Les vices cachés dans la vente sont des défauts de la chose vendue qui la rendent impropre à l’usage auquel on la destine, ou qui diminuent tellement cet usage, que l’acheteur ne l’aurait pas acquise, ou n’en aurait donné qu’un moindre prix, s’il les avait connus (art. 1641 de l’ancien Code civil).
Cela signifie, et on l’oublie souvent, que la compensation ne correspond pas à nécessairement au coût de réparation du défaut ou au remplacement de l’élément défectueux, mais à la moins-value, plus précisément à la différence de prix par rapport à ce que l’acheteur aurait proposé s’il avait su la chose viciée.
Ces notions sont très différentes, surtout lorsque le bien présente une valeur de convenance pour l’acheteur. Une réparation peut même donner une plus-value au bien et ce n’est clairement pas ce que vise la disposition précitée.
La garantie des vices cachés est davantage une réparation du consentement de l’acheteur que du bien acheté. Les plaideurs oublient souvent cette particularité de la sanction de la garantie des vices cachés, les tribunaux aussi.
Cette nuance est également ignorée par la doctrine ; voyez par exemple H. De Page, (« Traité élémentaire de droit civil belge », T. IV, vol. I, 4ième éd. par A. M. Meinertzhagen-Limpens, Bruylant, Bruxelles 1997, p. 298 ), par contre la doctrine de Monsieur Kohl est conforme (« La vente immobilière, chronique de jurisprudence 2011-2021 », Larcier, Bruxelles, 2023, p.355 ).
En revanche, si le vendeur est de mauvaise foi, c’est le dommage total qui est indemnisé et pas le seul impact du défaut sur le prix offert (art. 1645).

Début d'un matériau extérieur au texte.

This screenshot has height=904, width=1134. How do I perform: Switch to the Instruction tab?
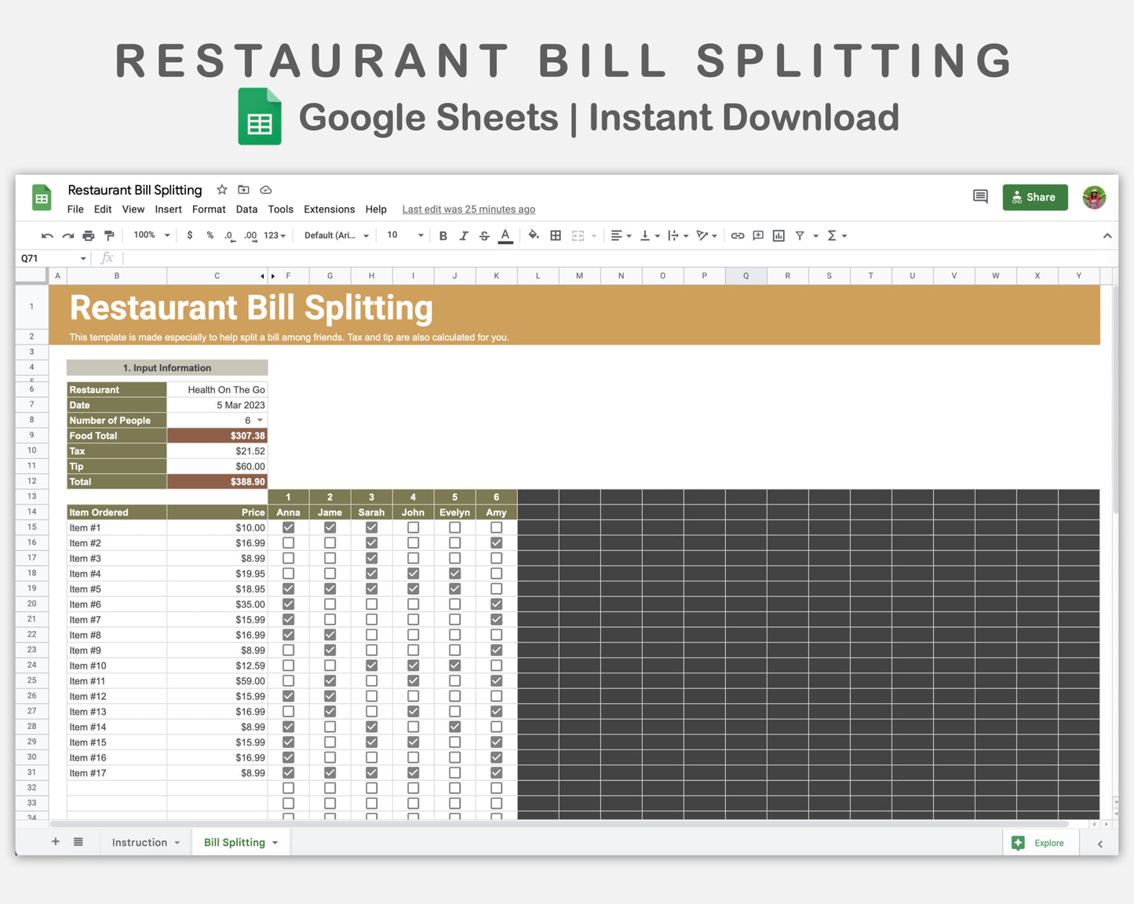[x=140, y=842]
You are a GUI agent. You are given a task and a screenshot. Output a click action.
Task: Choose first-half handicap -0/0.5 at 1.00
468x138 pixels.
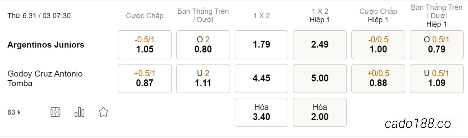378,45
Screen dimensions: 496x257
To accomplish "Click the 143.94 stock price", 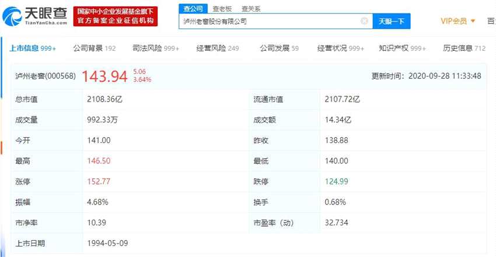I will [104, 76].
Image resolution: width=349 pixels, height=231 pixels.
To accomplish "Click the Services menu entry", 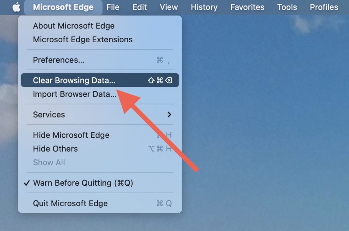I will point(49,114).
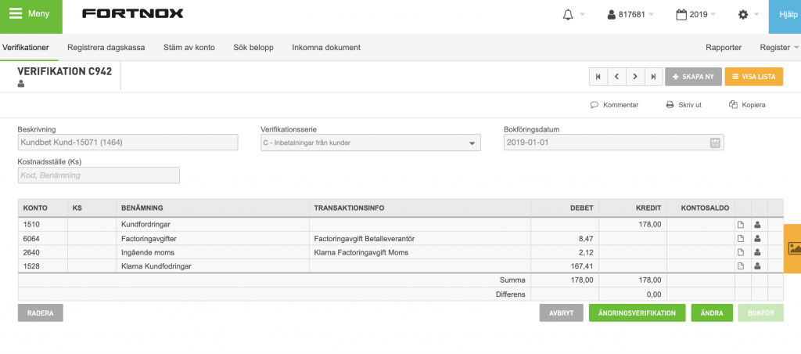This screenshot has width=801, height=354.
Task: Open Inkomna dokument tab
Action: pyautogui.click(x=326, y=48)
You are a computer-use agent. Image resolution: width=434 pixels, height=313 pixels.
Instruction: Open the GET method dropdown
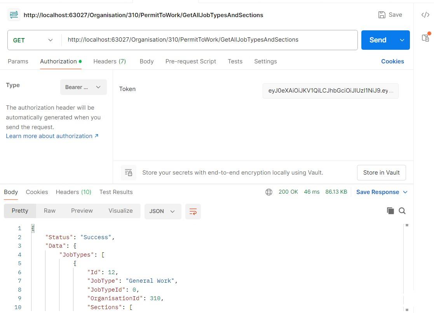pyautogui.click(x=33, y=40)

En ce cas en effet, les règles en matière de garantie cèdent devant celles applicables à la responsabilité ; ces institutions, garantie et responsabilité, sont différentes, faut-il le rappeler.
L’article 1646 précise donc logiquement que « si le vendeur ignorait les vices de la chose, il ne sera tenu qu’à la restitution du prix, et à rembourser à l’acquéreur les frais occasionnés par la vente. »
Devra-t-il rembourser le prorata de droits d’enregistrement sur la partie du prix remboursé, par exemple ? En réalité la loi y pourvoit déjà, comme on va le voir plus loin.
Dans les garanties de la vente, il y a aussi celle de la jouissance paisible, protégeant l’acquéreur des charges non déclarées, de l’éviction par un tiers et du fait du vendeur.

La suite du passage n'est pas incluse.